Our findings also indicate that any method with fair targets that rewards near-target performance or that allows offsets through over-target performance will guarantee organizations a very high percentage of their total bonus (or very little payback of management fees) regardless of their intervention's effectiveness. Even without near-target or above-target offsets, an averaging process still occurs across multiple indicators that substantially reduces an organization's risk of receiving small or zero bonuses, overall.
Limitations
We assumed a normal distribution of uncertainty around simulated target rates of improvement over baseline. If organizations are risk averse, the likelihood function should be right skewed and more weight given to below-target performance. We adjusted for risk aversion by simulating expected performance below target which should give similar results to a log-normal or other skewed uncertainty distribution.
We assumed no feedback loop of bonus payments on an organization's investment in improving quality. This should produce a downward bias in expected bonus payments. We had no way of estimating the disease management production function to quantify the extent of the bias, but it is reasonable to assume that organizations faced with low expected bonuses would invest more to raise their bonuses—at least up to a point.

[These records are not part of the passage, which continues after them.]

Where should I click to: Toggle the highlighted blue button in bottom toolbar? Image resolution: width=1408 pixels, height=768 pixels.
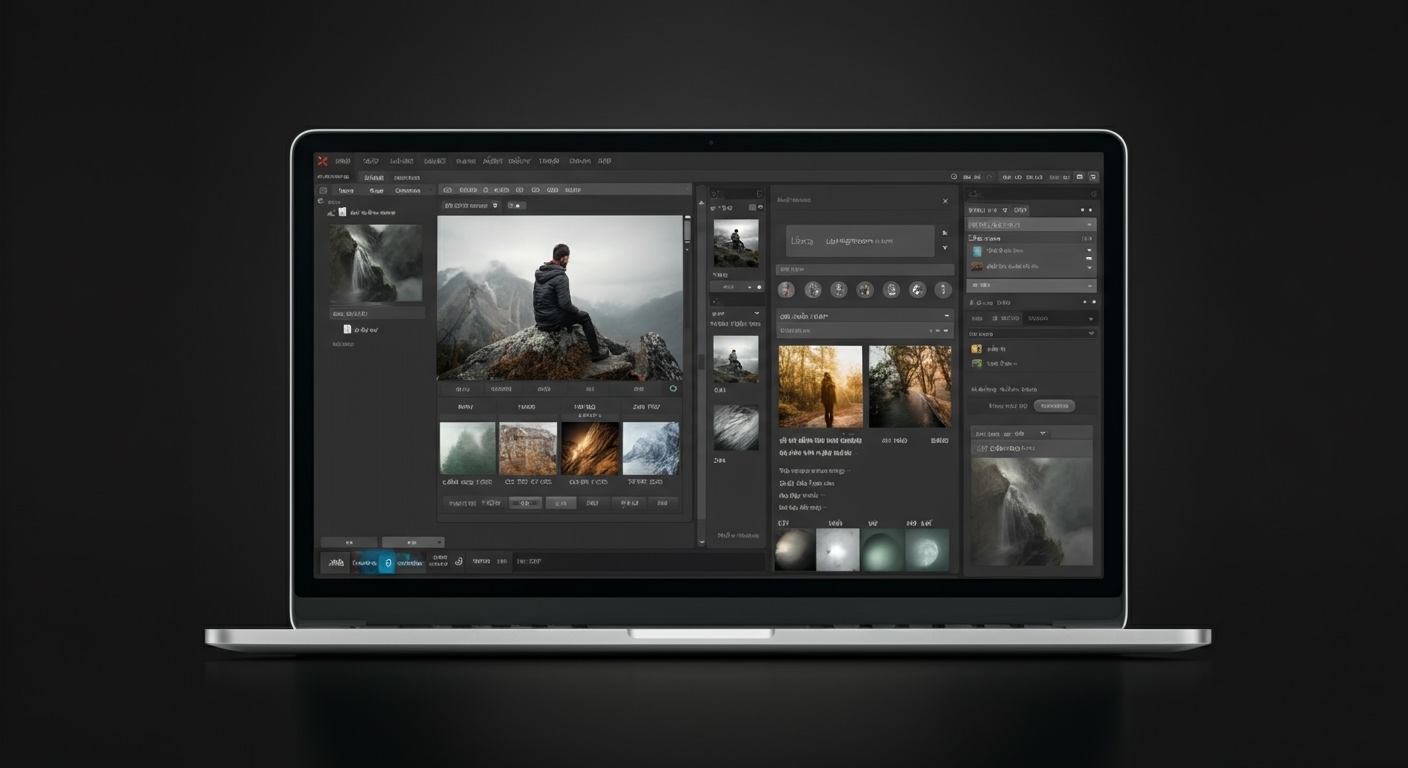coord(387,562)
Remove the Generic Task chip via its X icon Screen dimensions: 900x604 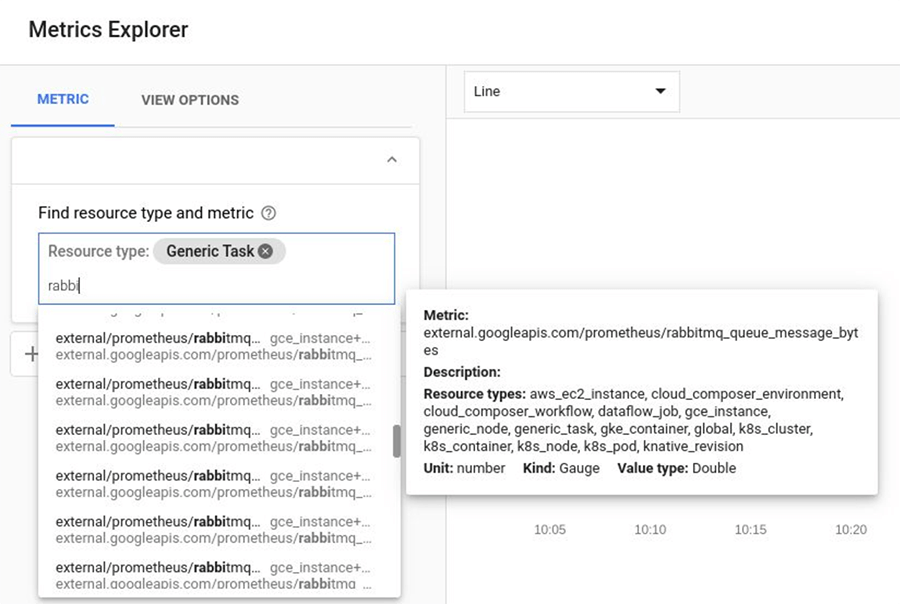[x=264, y=251]
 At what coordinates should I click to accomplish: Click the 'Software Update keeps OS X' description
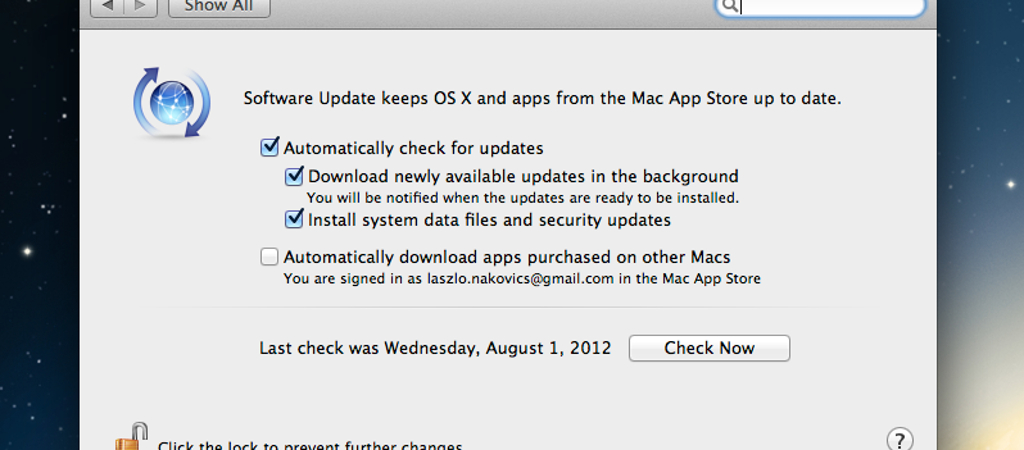point(543,99)
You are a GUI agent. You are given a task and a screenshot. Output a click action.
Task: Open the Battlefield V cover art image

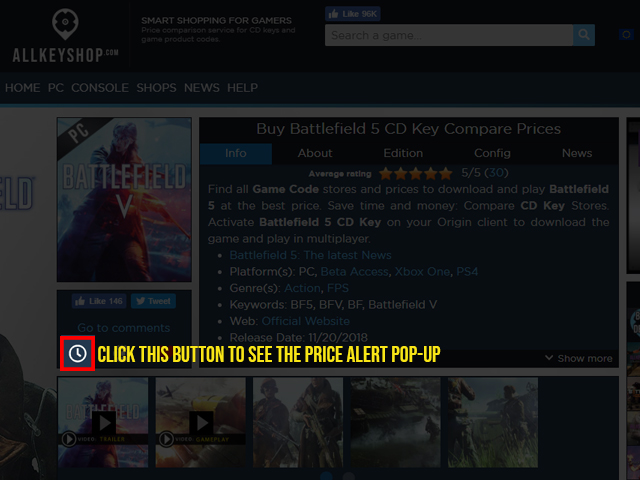point(124,200)
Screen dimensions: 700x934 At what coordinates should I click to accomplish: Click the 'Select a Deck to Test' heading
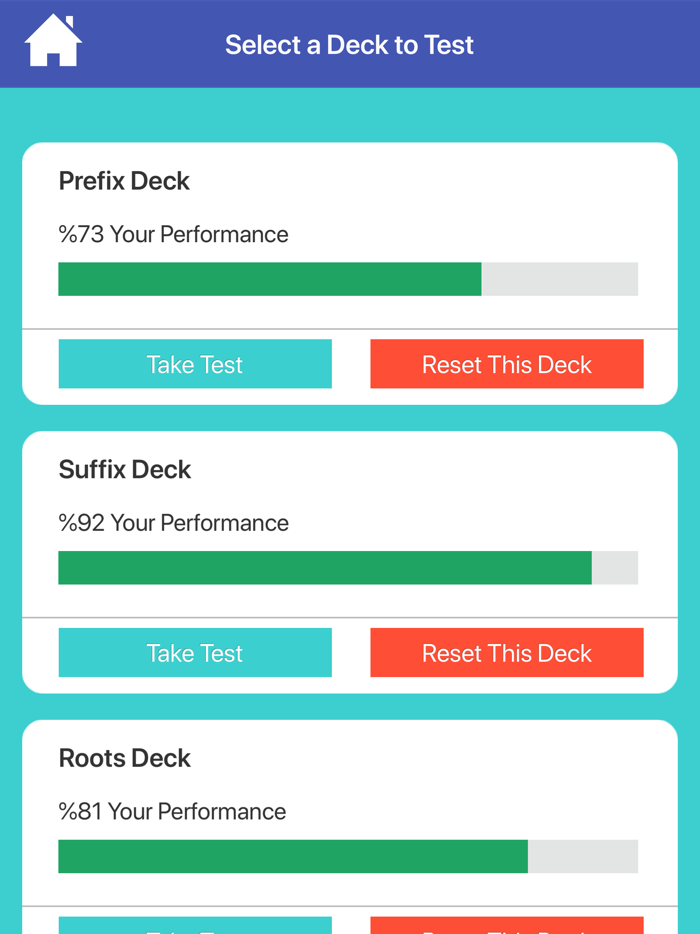coord(349,45)
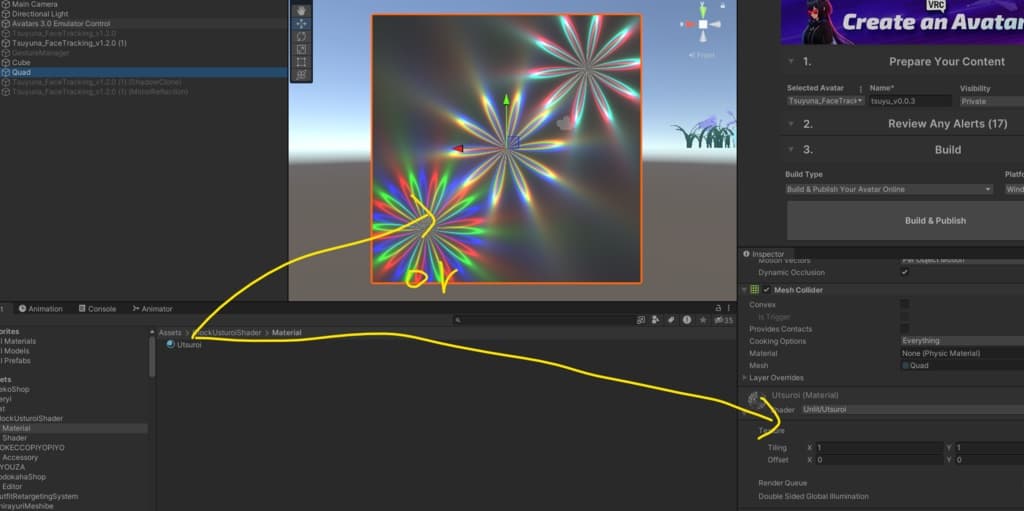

Finally, an important unknown is the marginal effectiveness of quality improvement interventions at very low or very high baseline levels. We simulated expected bonus impacts at low and high baselines that show considerable sensitivity to organizational confidence in meeting the target. This issue remains unanswered and may best be resolved through P4P trial and error initiatives.
Acknowledgment
We would like to thank Mary Kapp for her helpful comments on an earlier version of this article.
Footnotes
The authors are with RTI International. The research in this article was supported by the Centers for Medicare & Medicaid Services (CMS) under Contract Number 500-00-0022. The statements expressed in this article are those of the authors and do not necessarily reflect the views or policies of RTI International or CMS.
Expected percentage gains can be converted to absolute dollars by multiplying by total fees paid out.
Assuming independence among indicators, equal weighting, and all indicators having the same (constant) variance, Var{E[TB]} = MG•N(1/N)2•Var{λ} = MG•(1/N) •Var{λ}, and bonus variance approaches zero with a large number of indicators—even with significant plan uncertainty on any particular indicator (Research & Education Association, 1978).
Results were essentially identical using 1,000 trials.